Would you please write out each of the entries below exactly, omitting pictures?

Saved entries

-- Opening Marker --

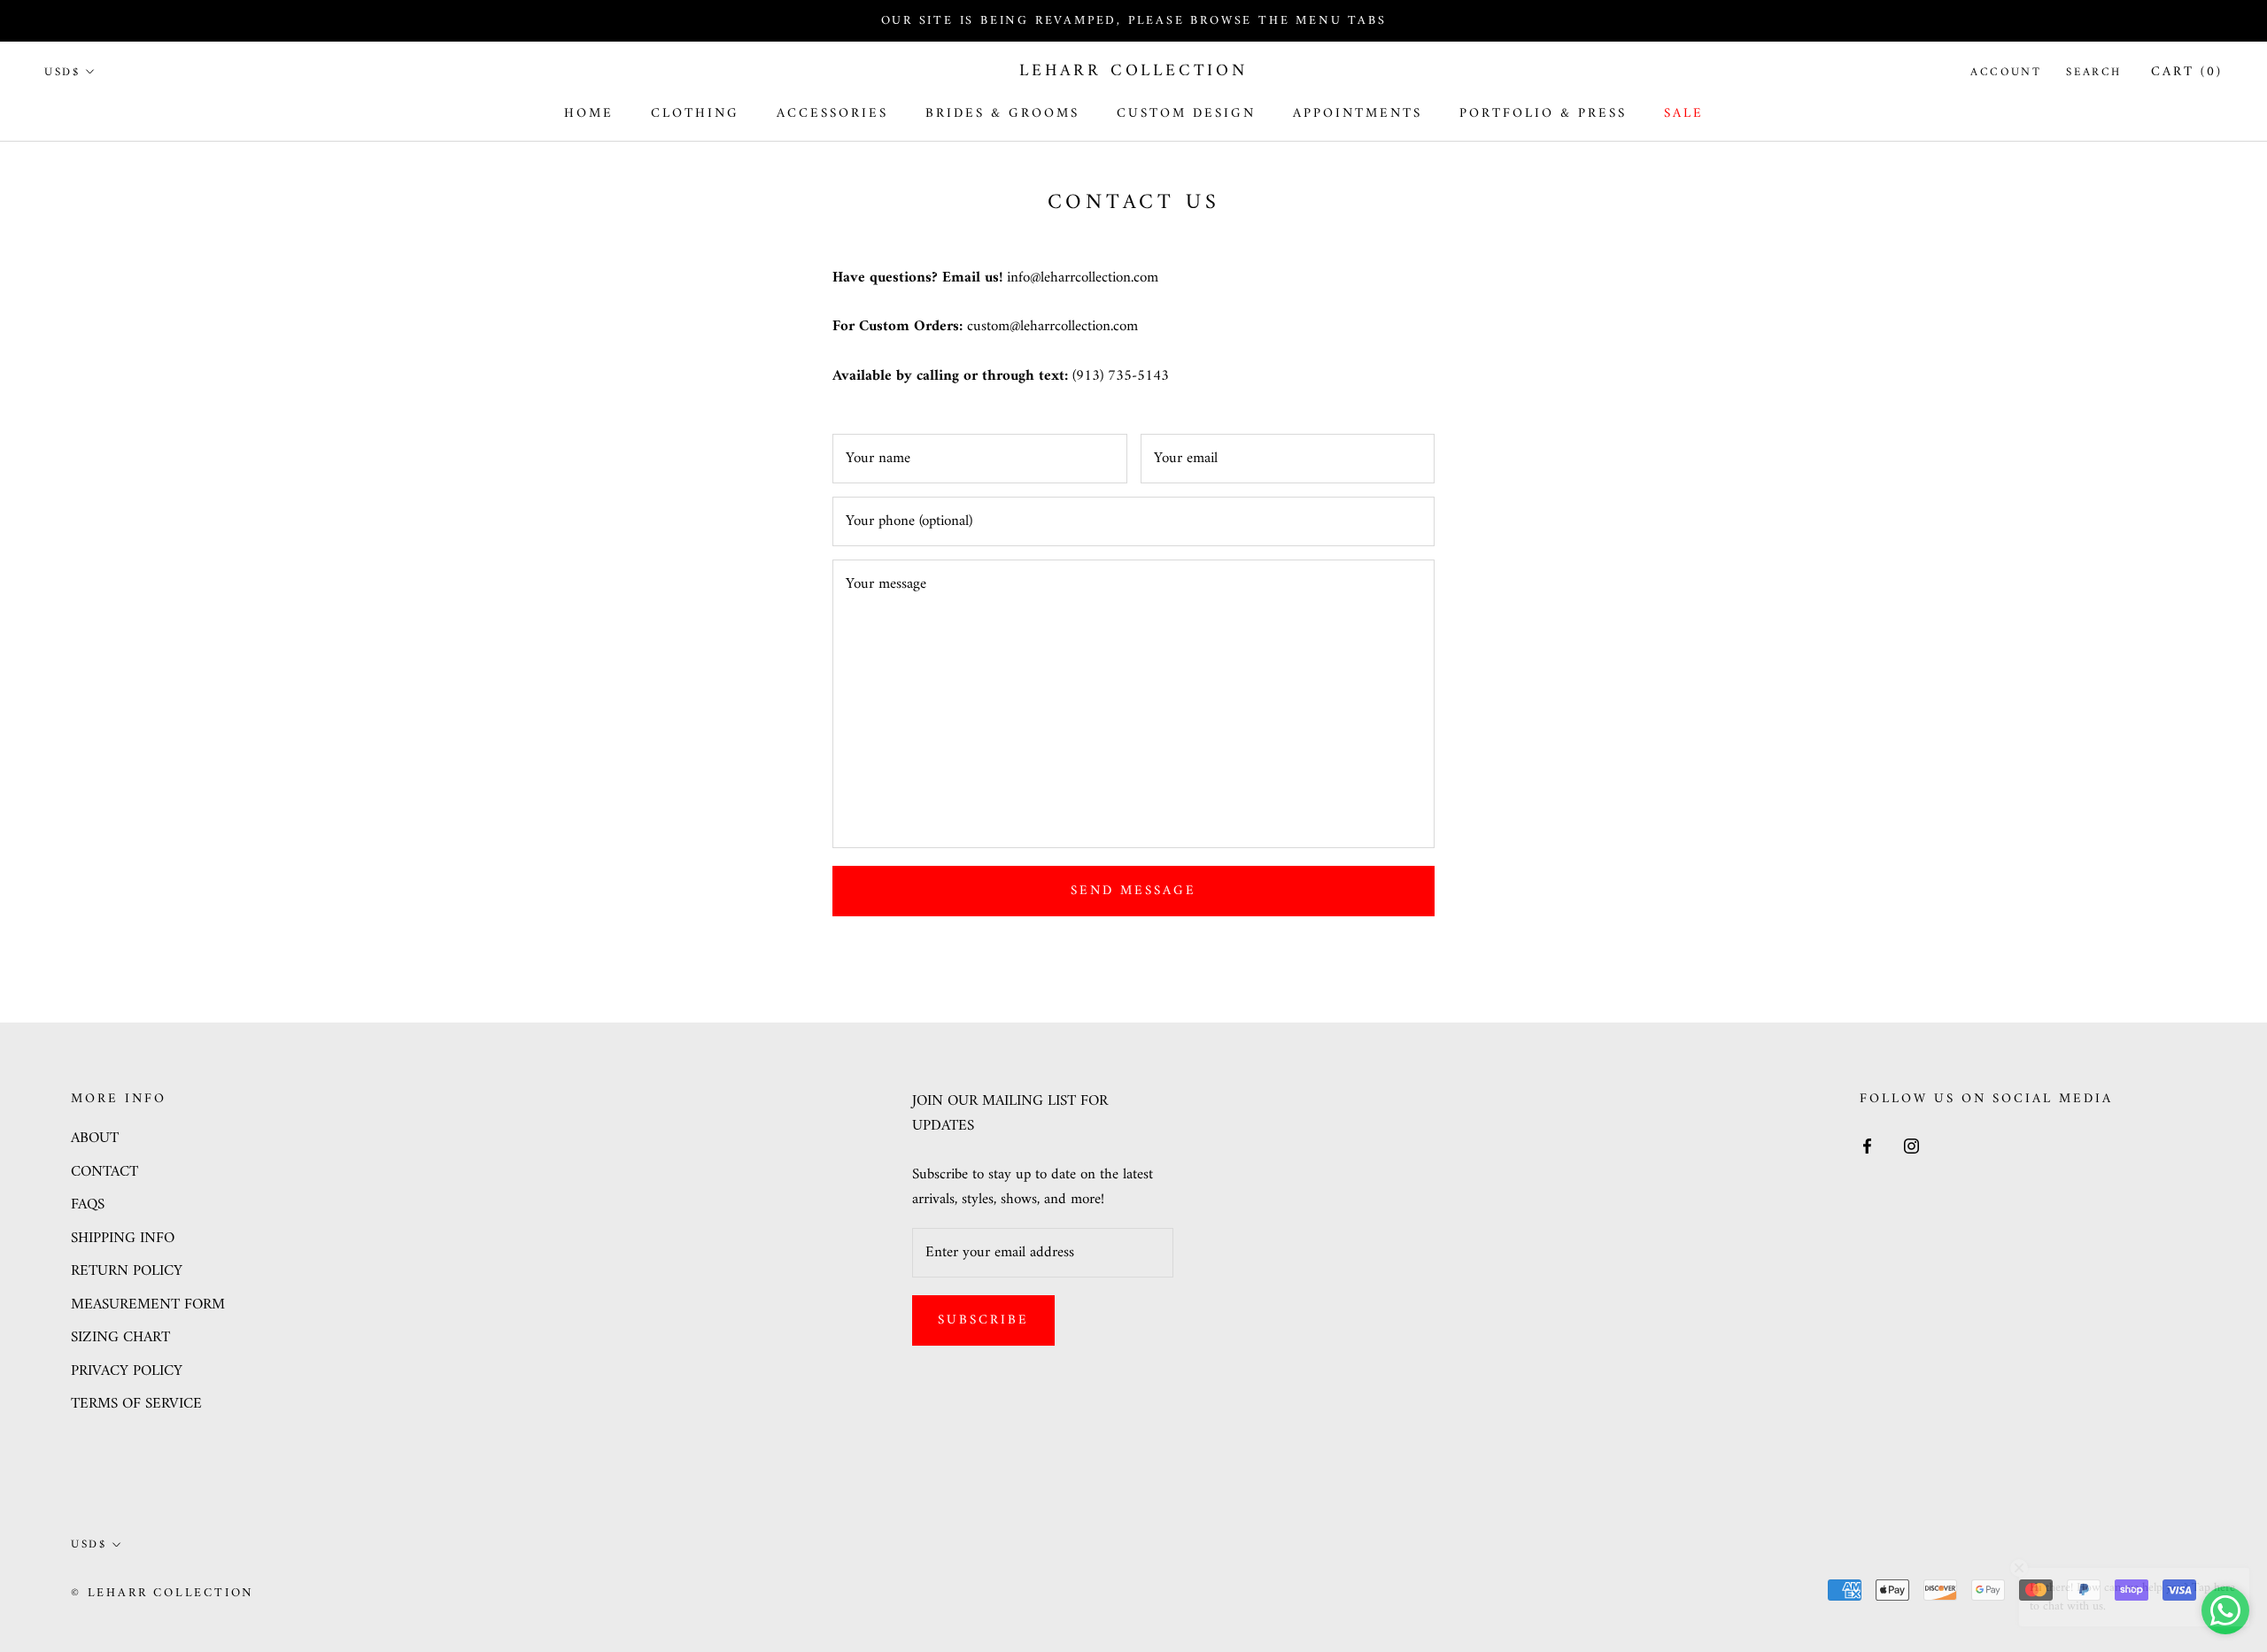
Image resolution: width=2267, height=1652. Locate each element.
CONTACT (104, 1173)
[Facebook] (1867, 1145)
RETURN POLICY (126, 1272)
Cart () (2187, 72)
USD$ (62, 72)
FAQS (87, 1205)
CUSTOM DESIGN (1186, 114)
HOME (589, 114)
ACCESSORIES (832, 114)
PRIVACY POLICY (126, 1372)
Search (2094, 72)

-- Closing Marker --

# ANSWER TO THIS EXERCISE
Image resolution: width=2267, height=1652. Locate each element.
CONTACT (104, 1173)
[Facebook] (1867, 1145)
RETURN POLICY (126, 1272)
Cart () (2187, 72)
USD$ (62, 72)
FAQS (87, 1205)
CUSTOM DESIGN (1186, 114)
HOME (589, 114)
ACCESSORIES (832, 114)
PRIVACY POLICY (126, 1372)
Search (2094, 72)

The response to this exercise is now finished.